The plugin uses cosine similarity for efficient nearest-neighbor lookups.
Features
- Semantic matching: Finds similar queries even when worded differently
- Fail-open design: Errors in cache operations never block requests — they pass through to the upstream
- Per-rule isolation: Cache entries are scoped to individual rules, preventing cross-contamination
- Cache bypass: Supports
Cache-Control: no-cache header to skip the cache
- Configurable TTL: Control how long cached responses are retained
- Observability headers: Cache hits include
X-Cache-Status and X-Cache-Similarity response headers
Configuration
The plugin automatically runs in both pre_request and post_response stages — you only need to configure it once in the pre_request stage:
{
"plugin_chain": [
{
"name": "semantic_cache",
"enabled": true,
"stage": "pre_request",
"settings": {
"similarity_threshold": 0.90,
"ttl": "1h",
"embedding": {
"provider": "your-provider",
"model": "your-embedding-model",
"api_key": "your-api-key"
}
}
}
]
}
Settings
| Parameter | Type | Description | Default |
|---|
similarity_threshold | float | Minimum cosine similarity to consider a cache hit (0.0–1.0) | 0.85 |
ttl | string | Time-to-live for cached entries (Go duration format) | "24h" |
Embedding Configuration
| Parameter | Type | Description | Default |
|---|
embedding.provider | string | Embedding provider to use | — (required) |
embedding.model | string | Embedding model identifier | — (required) |
embedding.api_key | string | API key for the embedding provider | — (required) |
The plugin extracts text from the request body by checking the following fields in order:
| Field | Format | Description |
|---|
prompt | string | Simple prompt field |
input | string | Input text field |
messages | array | Chat-style messages array — all content fields are concatenated |
If none of these fields contain extractable text, the request passes through without caching.

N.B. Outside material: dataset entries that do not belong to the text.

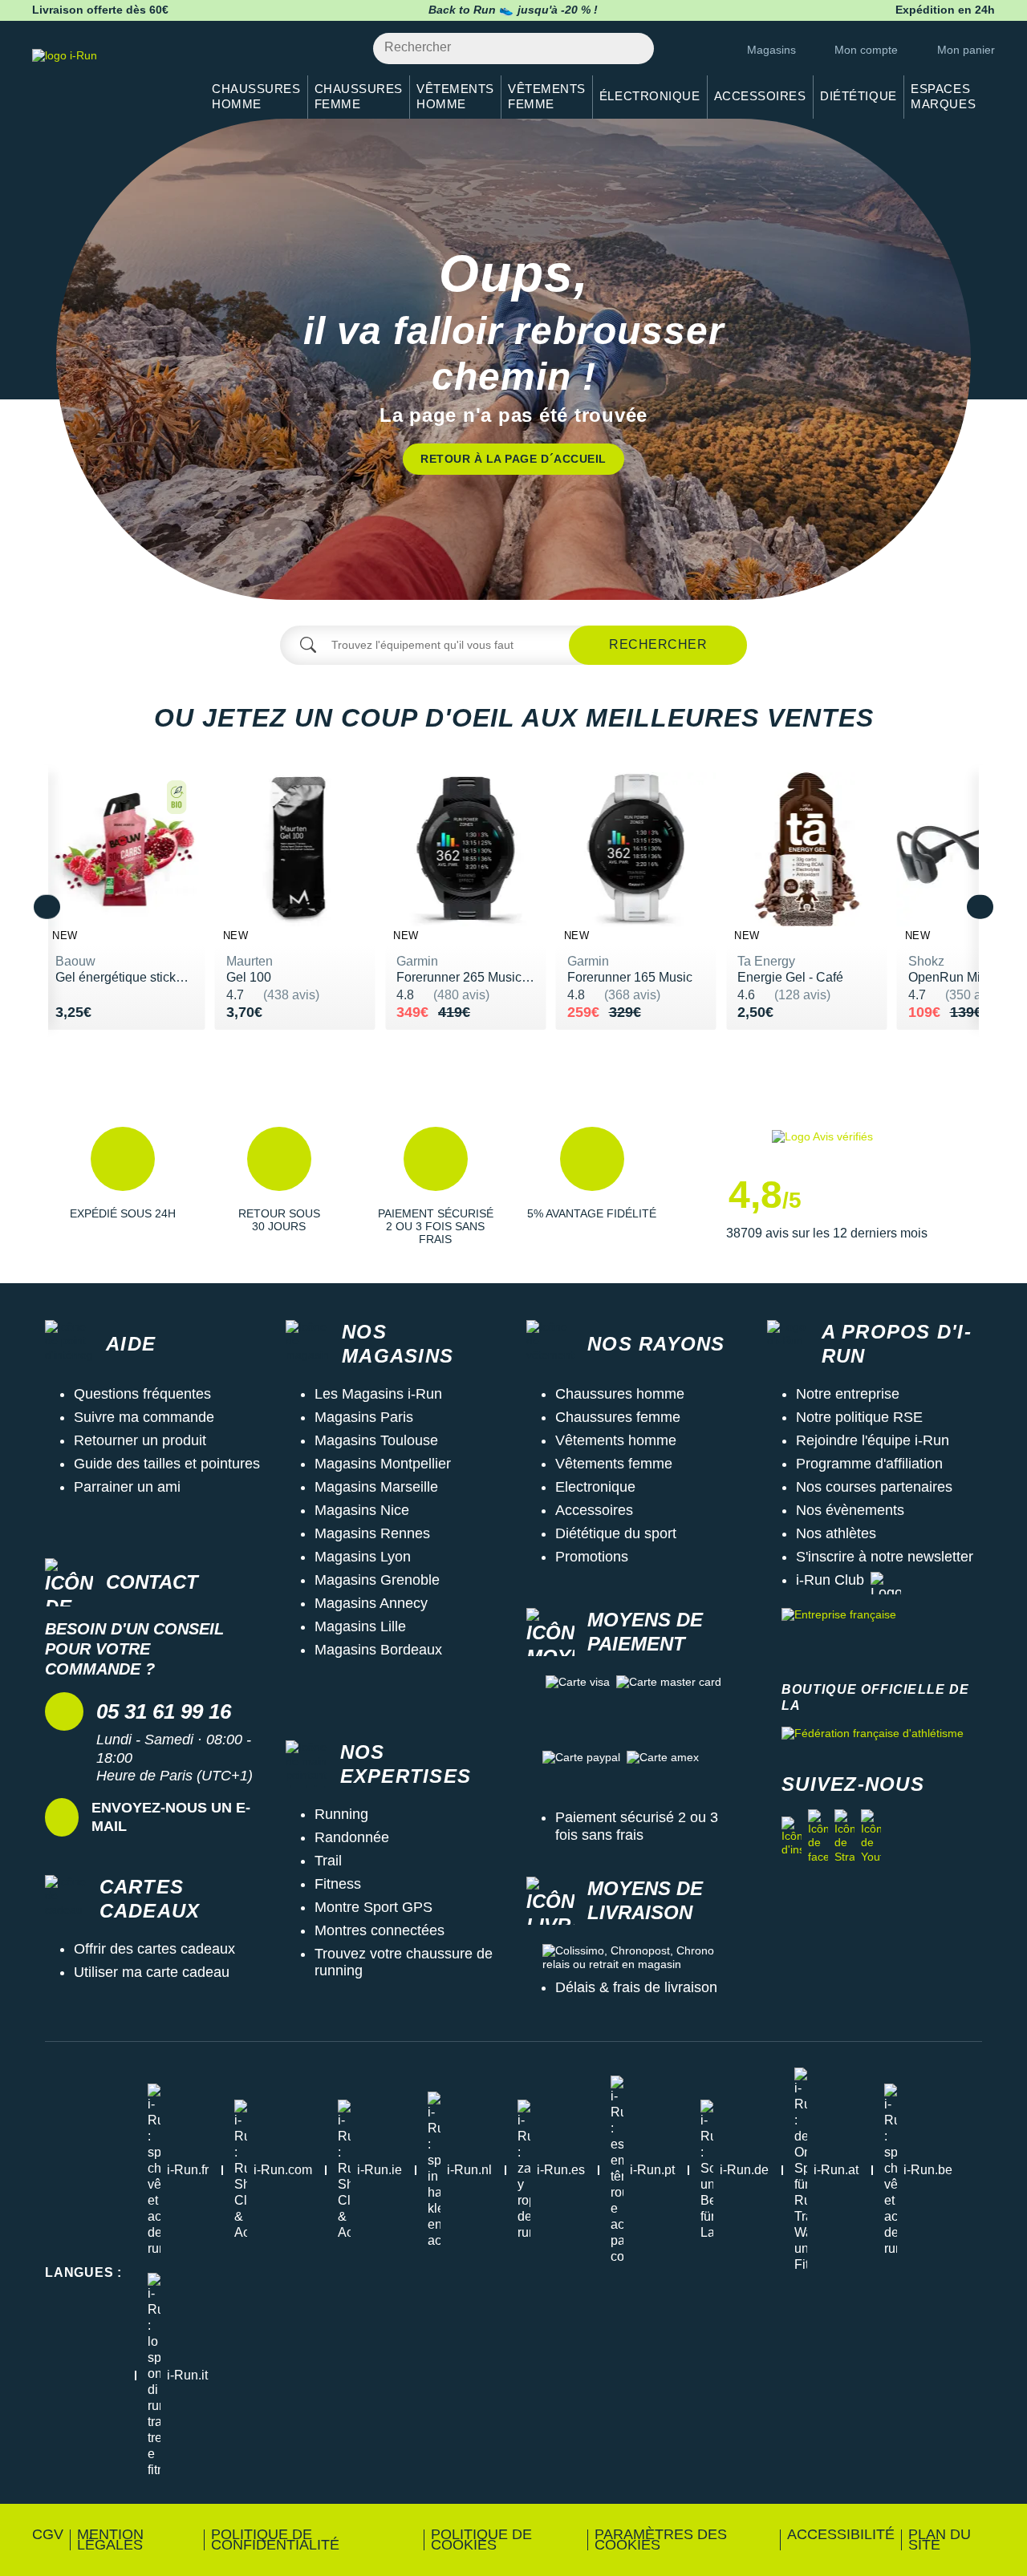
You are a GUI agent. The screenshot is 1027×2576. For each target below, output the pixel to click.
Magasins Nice (362, 1510)
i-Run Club (830, 1580)
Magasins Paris (364, 1417)
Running (341, 1814)
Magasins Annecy (371, 1603)
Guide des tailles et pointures (167, 1464)
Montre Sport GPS (373, 1907)
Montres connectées (379, 1930)
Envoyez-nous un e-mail (170, 1817)
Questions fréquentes (142, 1394)
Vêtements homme (615, 1440)
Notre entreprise (847, 1394)
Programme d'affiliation (869, 1464)
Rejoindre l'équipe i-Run (872, 1440)
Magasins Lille (360, 1626)
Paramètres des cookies (661, 2539)
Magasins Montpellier (383, 1464)
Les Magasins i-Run (378, 1394)
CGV (47, 2534)
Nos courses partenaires (874, 1487)
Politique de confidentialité (275, 2539)
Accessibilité (841, 2534)
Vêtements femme (613, 1464)
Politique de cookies (481, 2539)
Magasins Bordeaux (378, 1650)
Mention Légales (110, 2539)
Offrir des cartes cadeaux (154, 1949)
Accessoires (594, 1510)
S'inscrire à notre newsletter (884, 1557)
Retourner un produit (140, 1440)
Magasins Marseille (376, 1487)
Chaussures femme (617, 1417)
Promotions (591, 1557)
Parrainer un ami (127, 1487)
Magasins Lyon (363, 1557)
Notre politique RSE (859, 1417)
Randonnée (352, 1837)
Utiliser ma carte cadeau (151, 1972)
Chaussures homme (619, 1394)
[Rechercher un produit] (633, 48)
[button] (122, 1186)
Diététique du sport (615, 1533)
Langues (83, 2272)
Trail (328, 1861)
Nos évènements (850, 1510)
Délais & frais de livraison (636, 1987)
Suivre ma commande (144, 1417)
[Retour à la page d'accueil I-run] (108, 76)
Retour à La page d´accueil (513, 458)
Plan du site (939, 2539)
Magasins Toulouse (376, 1440)
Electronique (595, 1487)
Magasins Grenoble (377, 1580)
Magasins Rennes (372, 1533)
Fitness (338, 1884)
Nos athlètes (836, 1533)
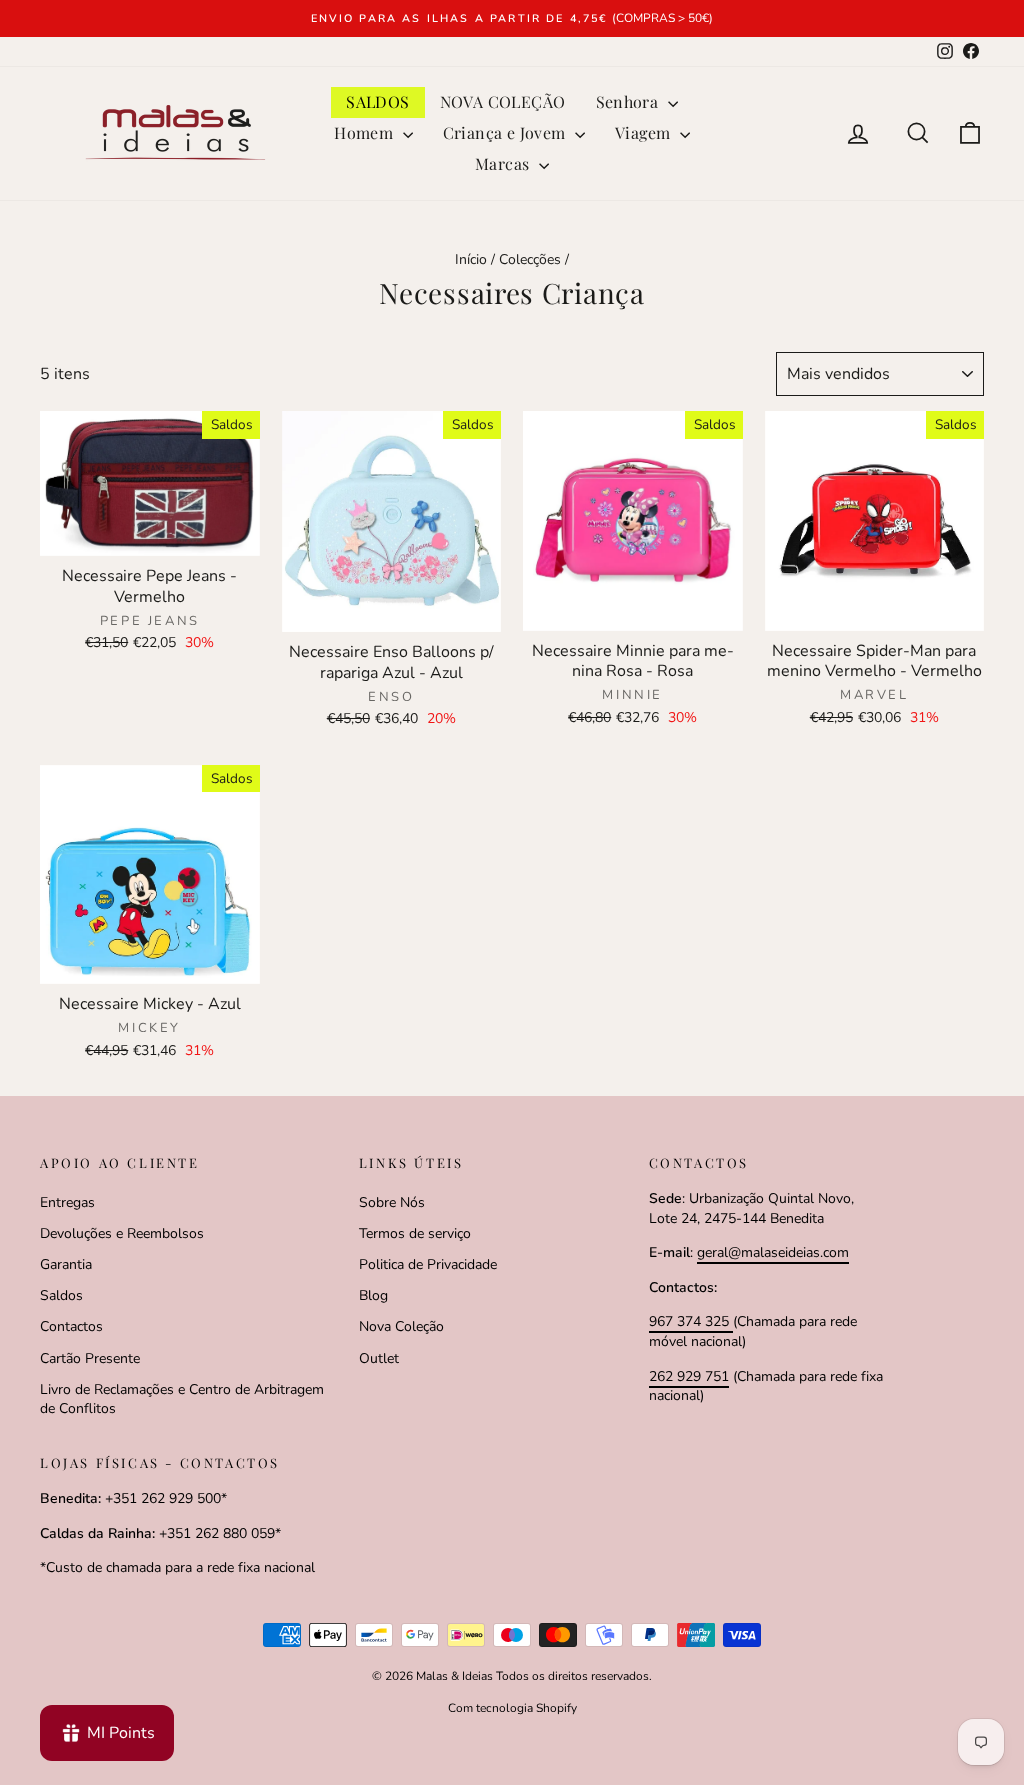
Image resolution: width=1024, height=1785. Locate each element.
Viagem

On a cache hit, the following headers are added to the response:
| Header | Example | Description |
|---|
X-Cache-Status | HIT | Indicates the response was served from cache |
X-Cache-Similarity | 0.9523 | The cosine similarity score between the request and the cached entry |
Cache Bypass
Send the Cache-Control: no-cache header to skip the cache for a specific request:
curl -H "Cache-Control: no-cache" \
-H "Content-Type: application/json" \
-d '{"prompt": "What is machine learning?"}' \
https://your-gateway/api/v1/chat
Prerequisites
- A valid API key for the configured embedding provider.
Tuning the Similarity Threshold
The similarity_threshold parameter controls how “similar” two queries must be to produce a cache hit:
| Threshold | Behavior |
|---|
0.95–1.0 | Very strict — only near-identical queries match |
0.85–0.95 | Balanced — catches paraphrases and rewordings |
0.70–0.85 | Loose — broader matching, may return less precise results |
< 0.70 | Not recommended — too many false positives |
Example
Request (cache miss — first call)
curl -X POST https://your-gateway/api/v1/chat \
-H "Content-Type: application/json" \
-d '{"prompt": "Explain what deep learning is"}'
Response is fetched from the upstream and cached automatically.
Request (cache hit — similar query)
curl -X POST https://your-gateway/api/v1/chat \
-H "Content-Type: application/json" \
-d '{"prompt": "What is deep learning?"}'
Response headers:
X-Cache-Status: HIT
X-Cache-Similarity: 0.9412
The cached response is returned instantly without contacting the upstream.